* **WORK INSTRUCTIONS**
Pictures do not belong in the copy; restate the records below word for word.

* **DATASET**

[Start of Attachment]

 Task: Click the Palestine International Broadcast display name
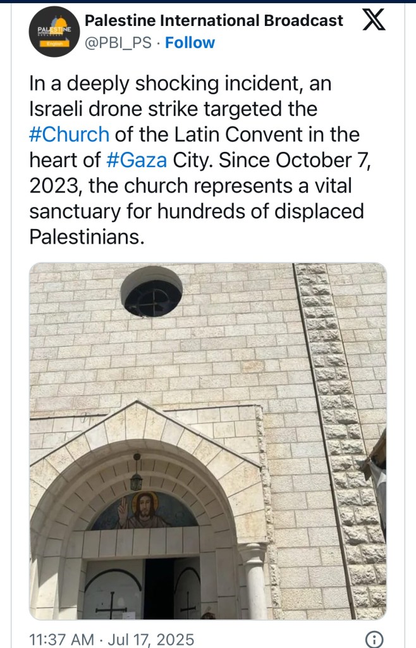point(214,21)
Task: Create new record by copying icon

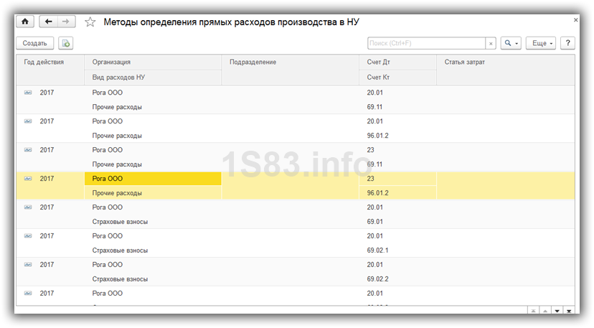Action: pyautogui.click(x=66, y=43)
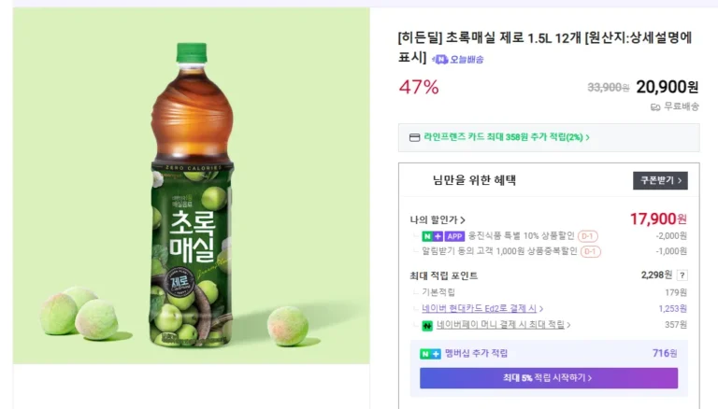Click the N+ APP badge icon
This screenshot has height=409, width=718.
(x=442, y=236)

[End of Attachment]

* **COMPLETED TASK**
 Task: Click the Palestine International Broadcast display name
point(214,21)
Task: Create new record by copying icon

Action: pyautogui.click(x=66, y=43)
Click the N+ APP badge icon
This screenshot has height=409, width=718.
(x=442, y=236)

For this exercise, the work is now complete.